▶ **TEXT PROVIDED**:
====================

Tuesday, March 29, 2022

Michael Madigan: The Man Who Ran Illinois

Mike Madigan, far right, at the 2013 signing of the Religious Freedom and Fairness Act .

    I love writing freelance, and have done so for some of the top publications in the world: Esquire, Rolling Stone, Forbes, Granta, The Washington Post ... quite a long list really.
    The reasons hardly need mentioning. Other publications provide an outlet for stories that the paper isn't interested in—there was no way the Sun-Times wanted 6,000 words on being disfigured. But Mosaic, the London website did. It also sent me to Japan for a teddy bear's birthday party, which the paper wasn't going to do either. Esquire asked me to shadow Rahm Emanuel for three days. Men's Journal once hired me to paddle a canoe down the Chicago River. Stuff like that.
    The money's nice, of course. There's also a sense of validation. For a moment, I'm not just a local oddity, but a local oddity echoing faintly in the larger world.

====================

▶ **INFORMATION SHOWN**:
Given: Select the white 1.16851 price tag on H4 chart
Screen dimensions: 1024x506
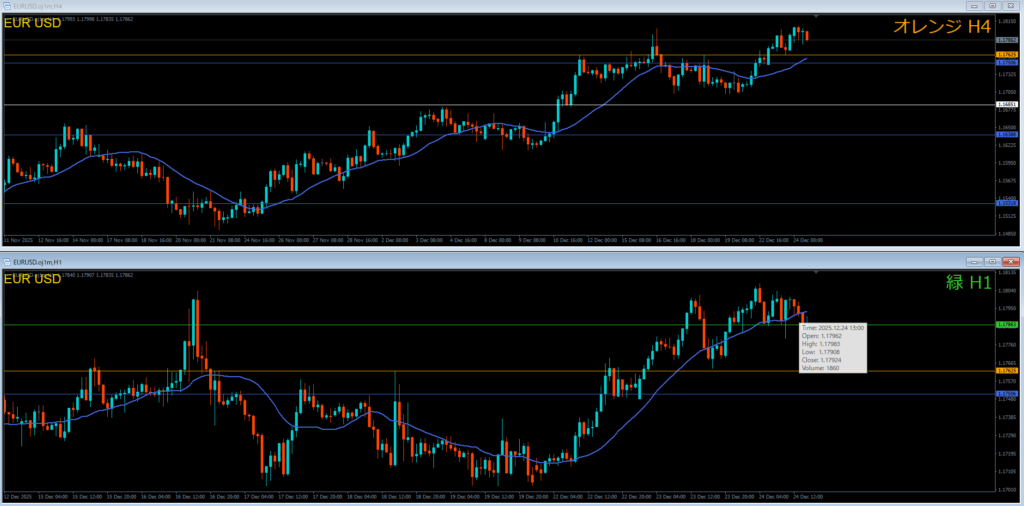Looking at the screenshot, I should pyautogui.click(x=1006, y=104).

====================

▶ **SET TASK**: Continue the blog post on freelance writing that precedes the material, starting after its final sentence.

▶ **EXERCISE RESULT**:
     The requests haven't come in much lately, which I took to be the gathering isolation and irrelevance of age. So I was glad when the Washington Monthly asked me to read Ray Long's new book and write something about the disgrace of Michael Madigan. I asked the editor why he chose me—I have not exactly distinguished myself with my Springfield coverage (the lede is a sly way of saying, "This doesn't generally interest me, but...") He replied that I spoke to Dick Babcock's class at Northwestern seven years ago, and he was in it. A reminder: always be nice to young people coming up, because you never know when you'll be working for one.
 
    State legislators are like ants on a log. There are too many of them and they are too small, running around too fast to recognize as individuals, let alone track their efforts. Even if the log is in your backyard, why bother paying attention? Given the typical statehouse task—dragging bits of legislative leaf around—only the most dedicated political junkies even bother to try.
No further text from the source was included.